# What makes a dubia roach colony sustainable?



## woofay (Feb 12, 2012)

Hey Guys

Could someone information splurge on me what i means to have a sustainable colony?

I hear all sorts about leaving starter colonies for 6 months before feeding off them to allow the nymphs to become adults etc.

I also see stuff about feeding of males first.

My question is: If the roaches i'm feeding off aren't adults.. what do i need to consider? And how can i speed up the amount of time i need to wait before i can feed off the colony? can i just buy a larger colony?

I'm looking to buy a colony of about 200 roaches (not with my money so i do have room to splash out on a bit more if the benefits are great enough), around 30 adults, and the standard mix of smaller ones. But the roaches my gecko currently feeds on are 10-20mm in length.

All advice is appreciated

Joe


----------



## plaiceandchips (Jan 18, 2011)

It is advisable to leave it for between 4 and six months for the colony to increase to a size where there are enough nymphs which will grow to adults, and enough mating adults to produce more babies.
────────
- Task to complete
Decide whether each statement below agrees with the dubia roach thread, answering yes or no and quoting the exact words of the thread that settle it.
1. The first poster intends to buy a colony of about 200 roaches.
2. The roaches the first poster's gecko currently eats are 20-30mm long.
3. The reply recommends waiting between four and six months before feeding off the colony.
The rows that follow are not required for any of the work here.

[Text and element pointing records]
────────
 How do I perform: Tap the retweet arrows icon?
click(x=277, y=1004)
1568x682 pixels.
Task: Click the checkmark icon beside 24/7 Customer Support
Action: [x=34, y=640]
────────
- Result of this task
1. Yes: "I'm looking to buy a colony of about 200 roaches"
2. No: "the roaches my gecko currently feeds on are 10-20mm in length."
3. Yes: "It is advisable to leave it for between 4 and six months"